Atlas Trust Company Overview

Atlas Trust Company is a licensed Cook Islands trustee that began operations in 2025. The firm is regulated by the Cook Islands Financial Supervisory Commission under the Trustee Companies Act 2014 and is authorized to act as trustee for international trusts formed under the International Trusts Act 1984.

Atlas entered the Cook Islands market as one of the newer licensed trustees, positioning itself around operational efficiency, transparent pricing, and technology infrastructure. The firm’s CEO, Marcos Almeida, is a qualified lawyer and STEP Registered Trust and Estate Practitioner with experience in the Cook Islands trust industry.

Regulatory Status

Atlas holds an FSC trustee license, which requires minimum paid-up capital of NZD 250,000, professional indemnity insurance, fit and proper person clearance for directors and officers, annual audited financial statements, and periodic regulatory examinations. These are the same licensing requirements that apply to all Cook Islands trustees, including firms that have been operating for decades.

The regulatory framework ensures a baseline of capitalization and oversight. What it does not establish is operational track record, institutional depth, or demonstrated performance under adversarial litigation. Those qualities develop over time and through experience that a newly licensed trustee has not yet had the opportunity to accumulate.

Services and Fee Structure

Atlas provides trustee services for international asset protection trusts, Cook Islands LLCs, and related structures. The firm’s service model emphasizes flat-fee pricing that bundles trust administration, asset transfers, LLC management, trust amendments, and distribution processing into a single annual fee rather than itemizing each transaction separately.
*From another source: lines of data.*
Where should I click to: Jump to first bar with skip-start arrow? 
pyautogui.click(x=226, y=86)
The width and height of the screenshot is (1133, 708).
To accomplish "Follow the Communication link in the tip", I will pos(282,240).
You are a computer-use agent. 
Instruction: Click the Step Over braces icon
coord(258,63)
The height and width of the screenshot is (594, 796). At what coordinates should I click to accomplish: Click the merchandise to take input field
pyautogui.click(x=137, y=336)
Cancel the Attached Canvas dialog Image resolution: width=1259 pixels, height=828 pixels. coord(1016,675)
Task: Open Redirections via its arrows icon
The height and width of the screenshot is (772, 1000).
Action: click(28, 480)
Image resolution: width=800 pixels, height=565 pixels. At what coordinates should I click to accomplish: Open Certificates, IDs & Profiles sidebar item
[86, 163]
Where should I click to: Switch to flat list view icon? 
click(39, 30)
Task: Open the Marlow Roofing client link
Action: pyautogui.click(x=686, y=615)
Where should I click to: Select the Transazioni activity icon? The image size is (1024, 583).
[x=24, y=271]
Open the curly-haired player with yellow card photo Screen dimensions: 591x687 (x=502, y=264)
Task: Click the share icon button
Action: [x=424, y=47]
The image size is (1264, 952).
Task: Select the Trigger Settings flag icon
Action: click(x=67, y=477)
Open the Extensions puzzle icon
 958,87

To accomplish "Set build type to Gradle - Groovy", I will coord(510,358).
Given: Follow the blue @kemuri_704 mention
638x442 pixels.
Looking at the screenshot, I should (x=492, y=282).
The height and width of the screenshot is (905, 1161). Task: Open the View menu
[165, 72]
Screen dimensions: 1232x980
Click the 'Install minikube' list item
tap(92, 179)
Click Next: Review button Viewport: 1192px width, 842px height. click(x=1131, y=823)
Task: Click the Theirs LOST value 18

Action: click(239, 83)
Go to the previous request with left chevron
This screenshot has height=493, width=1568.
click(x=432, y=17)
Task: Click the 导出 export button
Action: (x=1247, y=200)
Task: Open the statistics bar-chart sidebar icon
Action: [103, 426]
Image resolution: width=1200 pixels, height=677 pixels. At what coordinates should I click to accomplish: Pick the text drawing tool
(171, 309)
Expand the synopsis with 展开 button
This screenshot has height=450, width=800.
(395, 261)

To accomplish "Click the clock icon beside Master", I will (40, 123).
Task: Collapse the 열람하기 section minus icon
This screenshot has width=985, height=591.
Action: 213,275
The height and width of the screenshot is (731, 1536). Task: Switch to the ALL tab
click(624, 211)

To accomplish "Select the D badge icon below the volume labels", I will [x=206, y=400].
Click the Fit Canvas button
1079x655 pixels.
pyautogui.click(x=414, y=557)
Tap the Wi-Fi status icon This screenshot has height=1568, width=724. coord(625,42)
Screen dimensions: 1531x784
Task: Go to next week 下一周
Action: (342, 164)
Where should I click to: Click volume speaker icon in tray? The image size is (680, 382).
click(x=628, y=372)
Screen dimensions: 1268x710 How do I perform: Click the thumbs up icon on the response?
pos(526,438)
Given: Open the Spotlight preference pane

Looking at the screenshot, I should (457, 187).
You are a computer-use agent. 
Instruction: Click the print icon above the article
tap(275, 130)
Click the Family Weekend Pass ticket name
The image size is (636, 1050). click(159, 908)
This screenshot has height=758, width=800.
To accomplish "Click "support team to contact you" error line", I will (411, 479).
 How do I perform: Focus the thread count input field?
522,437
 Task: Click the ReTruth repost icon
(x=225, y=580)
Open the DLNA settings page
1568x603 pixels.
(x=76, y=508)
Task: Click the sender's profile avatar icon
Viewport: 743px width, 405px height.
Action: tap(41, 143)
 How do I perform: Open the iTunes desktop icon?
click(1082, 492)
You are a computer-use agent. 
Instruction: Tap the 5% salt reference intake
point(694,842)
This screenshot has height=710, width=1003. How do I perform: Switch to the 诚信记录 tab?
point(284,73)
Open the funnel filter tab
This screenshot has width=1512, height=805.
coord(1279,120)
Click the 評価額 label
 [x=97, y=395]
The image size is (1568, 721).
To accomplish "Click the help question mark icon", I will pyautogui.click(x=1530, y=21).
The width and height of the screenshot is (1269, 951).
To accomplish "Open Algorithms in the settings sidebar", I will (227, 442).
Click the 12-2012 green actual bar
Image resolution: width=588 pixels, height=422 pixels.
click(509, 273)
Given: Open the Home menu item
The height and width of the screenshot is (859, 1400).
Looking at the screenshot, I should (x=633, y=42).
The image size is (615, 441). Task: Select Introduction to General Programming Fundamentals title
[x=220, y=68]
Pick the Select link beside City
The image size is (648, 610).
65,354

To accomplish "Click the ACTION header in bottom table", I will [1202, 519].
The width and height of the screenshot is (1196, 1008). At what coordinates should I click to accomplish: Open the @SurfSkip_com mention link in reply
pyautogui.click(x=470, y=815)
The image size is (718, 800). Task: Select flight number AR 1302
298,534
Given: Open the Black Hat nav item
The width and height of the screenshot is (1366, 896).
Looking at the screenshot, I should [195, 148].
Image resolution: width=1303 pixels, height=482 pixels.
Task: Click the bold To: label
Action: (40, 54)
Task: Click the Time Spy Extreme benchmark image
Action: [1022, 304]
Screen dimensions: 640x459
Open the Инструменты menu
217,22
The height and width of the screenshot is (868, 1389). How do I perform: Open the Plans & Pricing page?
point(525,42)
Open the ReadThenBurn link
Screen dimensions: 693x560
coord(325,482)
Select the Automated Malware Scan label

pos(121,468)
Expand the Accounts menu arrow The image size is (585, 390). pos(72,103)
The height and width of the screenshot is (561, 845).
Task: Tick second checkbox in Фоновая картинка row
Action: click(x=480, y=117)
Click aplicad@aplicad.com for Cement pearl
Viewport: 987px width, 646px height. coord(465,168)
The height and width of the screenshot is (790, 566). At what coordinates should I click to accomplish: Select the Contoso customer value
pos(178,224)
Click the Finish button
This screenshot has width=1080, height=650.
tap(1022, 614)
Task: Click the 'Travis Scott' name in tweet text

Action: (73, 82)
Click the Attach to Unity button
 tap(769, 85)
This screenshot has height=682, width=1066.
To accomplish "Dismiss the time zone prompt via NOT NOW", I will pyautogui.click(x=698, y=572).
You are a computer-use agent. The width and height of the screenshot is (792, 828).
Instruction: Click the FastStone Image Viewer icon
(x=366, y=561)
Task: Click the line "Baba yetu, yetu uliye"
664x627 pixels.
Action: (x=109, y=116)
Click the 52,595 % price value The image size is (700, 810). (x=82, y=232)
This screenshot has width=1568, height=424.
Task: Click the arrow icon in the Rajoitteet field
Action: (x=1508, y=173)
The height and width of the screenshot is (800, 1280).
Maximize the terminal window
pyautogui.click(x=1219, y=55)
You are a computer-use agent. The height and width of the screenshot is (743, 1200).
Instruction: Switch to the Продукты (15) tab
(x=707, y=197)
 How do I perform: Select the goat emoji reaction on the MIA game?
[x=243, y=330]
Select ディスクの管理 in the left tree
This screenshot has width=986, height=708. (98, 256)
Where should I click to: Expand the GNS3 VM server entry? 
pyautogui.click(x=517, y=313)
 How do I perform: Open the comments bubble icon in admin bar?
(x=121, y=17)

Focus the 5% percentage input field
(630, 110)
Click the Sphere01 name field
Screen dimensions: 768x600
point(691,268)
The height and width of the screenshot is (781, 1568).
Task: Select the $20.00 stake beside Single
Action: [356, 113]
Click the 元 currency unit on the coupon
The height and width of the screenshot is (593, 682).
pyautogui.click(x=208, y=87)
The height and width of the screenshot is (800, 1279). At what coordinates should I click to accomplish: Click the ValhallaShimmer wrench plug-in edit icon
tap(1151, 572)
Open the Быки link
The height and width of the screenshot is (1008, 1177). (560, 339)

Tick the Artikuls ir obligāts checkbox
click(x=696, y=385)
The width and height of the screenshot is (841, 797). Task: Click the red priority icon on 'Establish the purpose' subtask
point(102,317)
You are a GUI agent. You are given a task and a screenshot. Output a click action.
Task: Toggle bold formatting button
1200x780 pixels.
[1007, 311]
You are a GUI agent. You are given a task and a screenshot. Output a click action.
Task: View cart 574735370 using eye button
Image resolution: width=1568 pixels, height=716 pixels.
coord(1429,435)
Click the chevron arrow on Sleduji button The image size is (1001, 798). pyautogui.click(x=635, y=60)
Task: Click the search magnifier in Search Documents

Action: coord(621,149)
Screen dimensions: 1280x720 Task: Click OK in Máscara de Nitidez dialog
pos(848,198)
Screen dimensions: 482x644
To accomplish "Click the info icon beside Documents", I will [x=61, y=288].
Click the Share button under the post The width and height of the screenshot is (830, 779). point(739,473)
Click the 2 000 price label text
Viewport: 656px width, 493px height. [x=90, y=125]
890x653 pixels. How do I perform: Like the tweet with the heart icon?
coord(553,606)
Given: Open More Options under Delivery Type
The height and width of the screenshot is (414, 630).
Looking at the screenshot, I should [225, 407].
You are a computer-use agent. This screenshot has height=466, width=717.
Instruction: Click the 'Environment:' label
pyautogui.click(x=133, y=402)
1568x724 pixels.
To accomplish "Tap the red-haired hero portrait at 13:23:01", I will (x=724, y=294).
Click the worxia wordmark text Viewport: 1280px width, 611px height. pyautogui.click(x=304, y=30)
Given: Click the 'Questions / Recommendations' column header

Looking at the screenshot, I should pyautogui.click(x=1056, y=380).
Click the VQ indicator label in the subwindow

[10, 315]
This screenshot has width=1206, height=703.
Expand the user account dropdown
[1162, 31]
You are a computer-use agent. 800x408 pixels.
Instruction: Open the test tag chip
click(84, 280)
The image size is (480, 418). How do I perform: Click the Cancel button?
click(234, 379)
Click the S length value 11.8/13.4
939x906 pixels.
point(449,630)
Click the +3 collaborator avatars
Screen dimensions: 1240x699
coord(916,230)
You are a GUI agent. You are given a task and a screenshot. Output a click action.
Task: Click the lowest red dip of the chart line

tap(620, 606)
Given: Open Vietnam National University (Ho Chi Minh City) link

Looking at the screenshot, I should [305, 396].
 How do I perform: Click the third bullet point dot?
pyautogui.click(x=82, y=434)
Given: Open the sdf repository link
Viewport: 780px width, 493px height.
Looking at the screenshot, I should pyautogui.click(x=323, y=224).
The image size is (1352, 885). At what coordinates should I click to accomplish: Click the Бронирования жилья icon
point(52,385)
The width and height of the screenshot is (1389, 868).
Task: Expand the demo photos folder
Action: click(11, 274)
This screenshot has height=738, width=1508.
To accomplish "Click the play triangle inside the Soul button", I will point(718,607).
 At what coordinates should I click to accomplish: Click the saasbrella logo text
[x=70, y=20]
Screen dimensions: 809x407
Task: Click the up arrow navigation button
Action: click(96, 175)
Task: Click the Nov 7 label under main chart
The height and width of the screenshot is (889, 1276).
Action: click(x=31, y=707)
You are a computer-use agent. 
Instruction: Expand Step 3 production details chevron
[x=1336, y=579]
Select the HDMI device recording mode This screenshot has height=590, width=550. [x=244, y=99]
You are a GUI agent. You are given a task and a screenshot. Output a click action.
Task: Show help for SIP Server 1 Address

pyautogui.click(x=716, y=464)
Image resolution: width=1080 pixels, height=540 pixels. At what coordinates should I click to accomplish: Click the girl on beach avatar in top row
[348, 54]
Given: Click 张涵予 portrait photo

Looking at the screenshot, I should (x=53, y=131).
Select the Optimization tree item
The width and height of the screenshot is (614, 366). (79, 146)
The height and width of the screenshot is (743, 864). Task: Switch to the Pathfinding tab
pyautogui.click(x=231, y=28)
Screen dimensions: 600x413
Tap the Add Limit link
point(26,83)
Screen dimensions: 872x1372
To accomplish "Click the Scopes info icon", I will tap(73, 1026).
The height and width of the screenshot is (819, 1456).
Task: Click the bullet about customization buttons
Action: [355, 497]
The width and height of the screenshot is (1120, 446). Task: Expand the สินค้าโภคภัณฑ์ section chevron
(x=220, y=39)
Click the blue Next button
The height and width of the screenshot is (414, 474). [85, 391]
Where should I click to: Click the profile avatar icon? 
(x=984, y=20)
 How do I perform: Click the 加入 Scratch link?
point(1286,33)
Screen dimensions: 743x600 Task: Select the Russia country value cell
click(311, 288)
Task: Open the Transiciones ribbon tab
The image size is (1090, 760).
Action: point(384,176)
This bundled approach can reduce total costs for clients who make frequent transactions or require regular administrative changes. Some longer-established trustees charge separately for asset transfers ($500 to $1,500 per transaction), LLC manager appointments ($750 to $1,000), and trust amendments ($1,000 to $2,500). Over a multi-year period, these itemized charges can be significant.

Atlas also handles trust protector coordination, investment advisor liaison, and duress clause administration. The firm accepts digital assets including cryptocurrency and maintains technical infrastructure for digital asset custody.

Client Onboarding

Atlas conducts standard KYC and AML screening during client intake, including identity verification, source of funds documentation, background checks, and litigation history review. Enhanced due diligence applies to higher-risk profiles, including clients with active or recent litigation, complex corporate structures, or asset provenance that requires additional documentation.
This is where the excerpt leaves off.